Step 1: Transformation into Local Interaction Basis (LIB)

LIB starts by selecting a subset of network layers to transform. Here's a bird's-eye view of what happens next:

  1. Initial Transformation Using PCA: Each layer's activations are transformed using PCA, which drops nearly-zero variance directions and whitens the activations.
  2. Refinement Using Jacobian Matrices: Next, the method computes how these activations connect to subsequent layers using Jacobian matrices. Singular value decomposition (SVD) is applied to the Jacobians to transform the activations into even more meaningful directions aligned with computationally-relevant features.

Step 2: Integrated Gradient Attributions

To quantify the importance of interactions between features, the method utilizes integrated gradients. Integrated gradients help attribute the importance of one feature to another, capturing how upstream layers influence downstream ones. This step builds a robust graph of interactions, ensuring the attributions are reliable and invariant under different implementations.

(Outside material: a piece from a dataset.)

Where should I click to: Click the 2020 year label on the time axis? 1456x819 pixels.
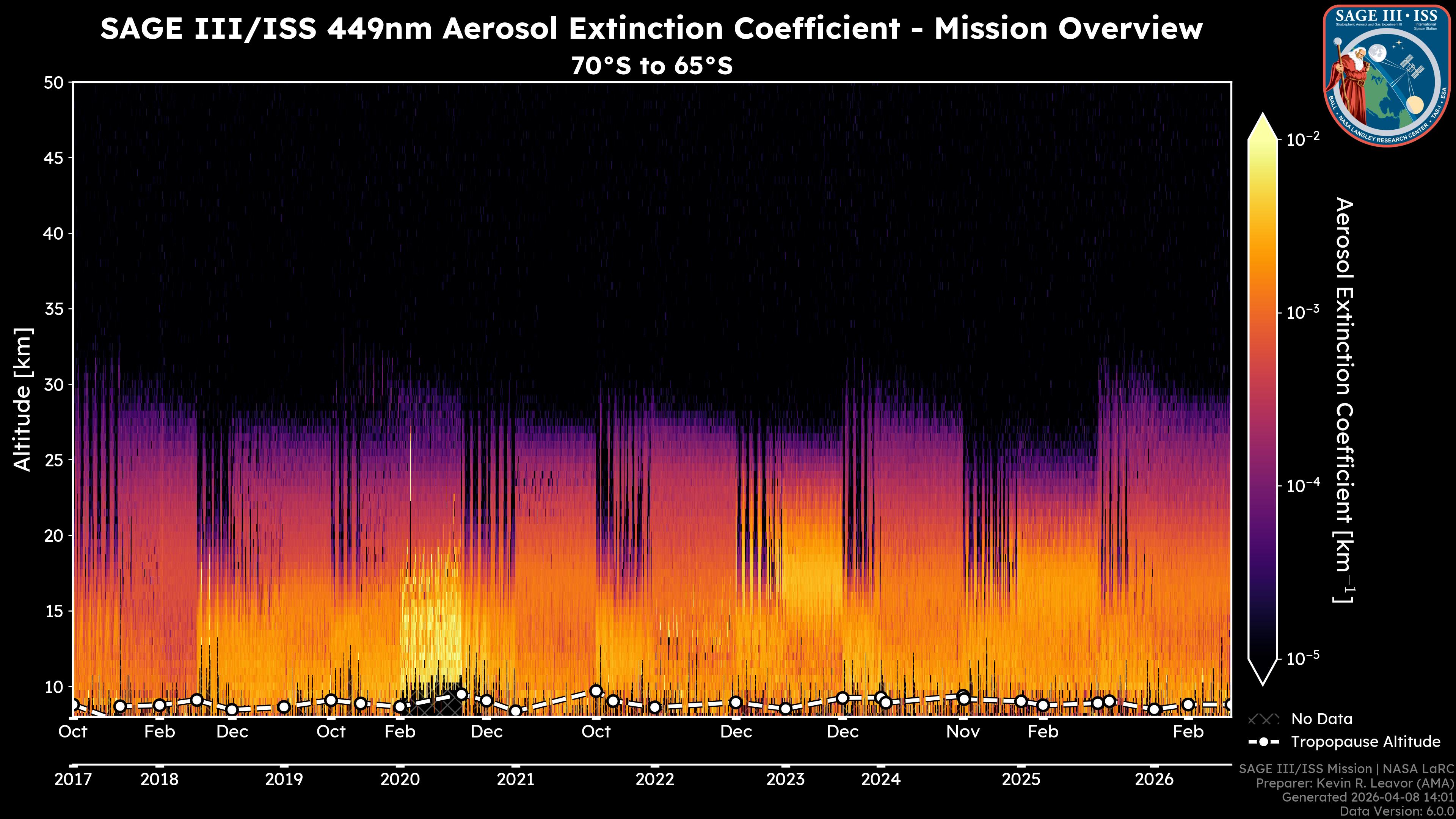(x=400, y=780)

Step 3: Interaction Graph Analysis

The final step involves analyzing the resulting interaction graph to identify sparse and modular computational structures:

  • Sparse Interactions: By systematically ablating (i.e., removing) edges, the method checks how sparse the interactions really are.
  • Modularity: Using algorithms like the Leiden algorithm, the method identifies clusters or modules in the interaction graph. These modules potentially represent distinct computational circuits within the network.

Evaluating LIB: Examples and Results

The paper applies LIB to several models: a modular addition task transformer, a CIFAR-10 model, and two LLMs (GPT2-small and Tinystories-1M).

Modular Addition Transformer

LIB outperformed PCA in several respects on this toy task:

  • Functional Relevance: LIB excluded irrelevant features better than PCA.
  • Sparsity: Computations in the LIB basis were more sparsely interacting compared to the PCA basis, particularly in the attention layers.
  • Modularity: The method successfully identified distinct computational modules.

CIFAR-10 Model

On a CIFAR-10 model:

  • Sparsity: LIB interactions were considerably sparser than PCA interactions.
  • Isolating Features: LIB isolated specific features, like an “animal vs. vehicle” feature, more effectively than PCA.

LLMs

Results were mixed for LLMs:

  • Positional Features: LIB captured positional features well, but so did PCA.
  • Sparsity: LIB did produce sparser interactions in certain layers compared to PCA. However, the gains were mainly marginal and noisy.
  • Interpretability: Neither LIB nor PCA produced highly interpretable features.

Implications and Future Directions

While LIB showed promise for simpler models, it didn't substantially advance interpretability for complex LLMs. This suggests that future directions could involve:

  • Generalizing to Overcomplete Bases: Allowing for the possibility of features represented in superposition.
  • Finer-Grained Techniques for LLMs: Exploring methods beyond linear transformations and singular value analysis to capture more intricate relationships.

In conclusion, while the LIB method provides a new and promising approach for interpreting neural networks, especially simpler models, its application to LLMs needs further refinement. This work lays the groundwork for understanding and disentangling the complex features hidden within neural networks, pointing to a future where AI interpretability becomes more practical and tangible.